Count how many lines of the data below contain the string "will"; the reply should be that number alone.

*****

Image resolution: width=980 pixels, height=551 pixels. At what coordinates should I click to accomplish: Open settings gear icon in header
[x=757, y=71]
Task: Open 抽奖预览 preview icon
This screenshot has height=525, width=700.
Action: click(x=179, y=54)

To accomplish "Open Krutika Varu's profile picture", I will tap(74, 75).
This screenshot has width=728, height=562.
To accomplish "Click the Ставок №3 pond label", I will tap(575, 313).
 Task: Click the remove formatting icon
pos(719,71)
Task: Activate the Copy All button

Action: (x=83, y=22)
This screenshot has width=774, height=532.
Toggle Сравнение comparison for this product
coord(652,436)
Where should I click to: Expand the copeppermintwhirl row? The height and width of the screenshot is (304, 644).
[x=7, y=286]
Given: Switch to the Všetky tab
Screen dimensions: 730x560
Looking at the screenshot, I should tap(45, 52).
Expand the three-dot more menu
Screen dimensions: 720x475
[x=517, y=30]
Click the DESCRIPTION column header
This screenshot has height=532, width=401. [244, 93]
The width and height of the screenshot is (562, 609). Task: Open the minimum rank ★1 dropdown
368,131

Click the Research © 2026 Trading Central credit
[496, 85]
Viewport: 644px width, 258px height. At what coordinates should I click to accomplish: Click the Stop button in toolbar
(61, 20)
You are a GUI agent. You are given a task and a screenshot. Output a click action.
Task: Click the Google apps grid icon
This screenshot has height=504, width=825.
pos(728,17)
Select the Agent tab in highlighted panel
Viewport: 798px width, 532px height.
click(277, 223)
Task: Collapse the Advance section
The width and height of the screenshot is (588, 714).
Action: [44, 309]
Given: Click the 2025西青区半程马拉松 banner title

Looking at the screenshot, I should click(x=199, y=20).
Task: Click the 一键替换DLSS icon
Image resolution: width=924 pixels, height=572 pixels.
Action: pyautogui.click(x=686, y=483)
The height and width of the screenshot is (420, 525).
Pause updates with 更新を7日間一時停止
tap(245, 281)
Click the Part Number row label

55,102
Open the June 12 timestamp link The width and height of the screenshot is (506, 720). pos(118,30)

*****

> _Output for this task_
2